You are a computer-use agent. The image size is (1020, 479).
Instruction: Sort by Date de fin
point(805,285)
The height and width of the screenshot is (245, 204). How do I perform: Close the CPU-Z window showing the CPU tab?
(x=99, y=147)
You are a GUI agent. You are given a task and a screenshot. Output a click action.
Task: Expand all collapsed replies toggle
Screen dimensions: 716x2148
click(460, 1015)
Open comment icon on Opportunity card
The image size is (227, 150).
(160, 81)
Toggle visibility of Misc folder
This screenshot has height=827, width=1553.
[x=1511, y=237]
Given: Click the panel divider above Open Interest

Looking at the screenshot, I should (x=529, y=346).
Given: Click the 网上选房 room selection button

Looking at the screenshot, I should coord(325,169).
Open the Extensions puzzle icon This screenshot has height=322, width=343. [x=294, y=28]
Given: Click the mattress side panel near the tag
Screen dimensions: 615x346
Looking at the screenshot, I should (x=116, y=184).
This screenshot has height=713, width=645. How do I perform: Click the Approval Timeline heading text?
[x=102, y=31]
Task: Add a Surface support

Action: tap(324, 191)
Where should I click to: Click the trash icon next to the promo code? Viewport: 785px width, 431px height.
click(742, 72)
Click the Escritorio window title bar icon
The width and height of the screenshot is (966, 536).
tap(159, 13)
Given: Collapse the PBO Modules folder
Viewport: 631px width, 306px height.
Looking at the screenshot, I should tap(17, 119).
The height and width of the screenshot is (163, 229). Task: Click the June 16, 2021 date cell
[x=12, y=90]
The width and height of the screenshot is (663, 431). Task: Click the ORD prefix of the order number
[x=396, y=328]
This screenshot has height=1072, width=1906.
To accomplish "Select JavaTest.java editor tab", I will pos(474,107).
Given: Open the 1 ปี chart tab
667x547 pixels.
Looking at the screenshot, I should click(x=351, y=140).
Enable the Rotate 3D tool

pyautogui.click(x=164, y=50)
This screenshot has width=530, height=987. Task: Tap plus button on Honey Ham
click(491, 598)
┄┄┄┄┄┄┄┄┄┄┄┄┄┄┄┄┄┄┄┄
What is being asked: Each entry must be reproduced exactly, with nothing added or dropped.

Task output:
You are a computer-use agent. The image size is (1020, 479).
Instruction: Sort by Date de fin
point(805,285)
The height and width of the screenshot is (245, 204). How do I perform: Close the CPU-Z window showing the CPU tab?
(x=99, y=147)
You are a GUI agent. You are given a task and a screenshot. Output a click action.
Task: Expand all collapsed replies toggle
Screen dimensions: 716x2148
click(460, 1015)
Open comment icon on Opportunity card
The image size is (227, 150).
(160, 81)
Toggle visibility of Misc folder
This screenshot has height=827, width=1553.
[x=1511, y=237]
Given: Click the panel divider above Open Interest

Looking at the screenshot, I should (x=529, y=346).
Given: Click the 网上选房 room selection button

Looking at the screenshot, I should coord(325,169).
Open the Extensions puzzle icon This screenshot has height=322, width=343. [x=294, y=28]
Given: Click the mattress side panel near the tag
Screen dimensions: 615x346
Looking at the screenshot, I should (x=116, y=184).
This screenshot has height=713, width=645. How do I perform: Click the Approval Timeline heading text?
[x=102, y=31]
Task: Add a Surface support

Action: tap(324, 191)
Where should I click to: Click the trash icon next to the promo code? Viewport: 785px width, 431px height.
click(742, 72)
Click the Escritorio window title bar icon
The width and height of the screenshot is (966, 536).
tap(159, 13)
Given: Collapse the PBO Modules folder
Viewport: 631px width, 306px height.
Looking at the screenshot, I should tap(17, 119).
The height and width of the screenshot is (163, 229). Task: Click the June 16, 2021 date cell
[x=12, y=90]
The width and height of the screenshot is (663, 431). Task: Click the ORD prefix of the order number
[x=396, y=328]
This screenshot has height=1072, width=1906.
To accomplish "Select JavaTest.java editor tab", I will pos(474,107).
Given: Open the 1 ปี chart tab
667x547 pixels.
Looking at the screenshot, I should click(x=351, y=140).
Enable the Rotate 3D tool

pyautogui.click(x=164, y=50)
This screenshot has width=530, height=987. Task: Tap plus button on Honey Ham
click(491, 598)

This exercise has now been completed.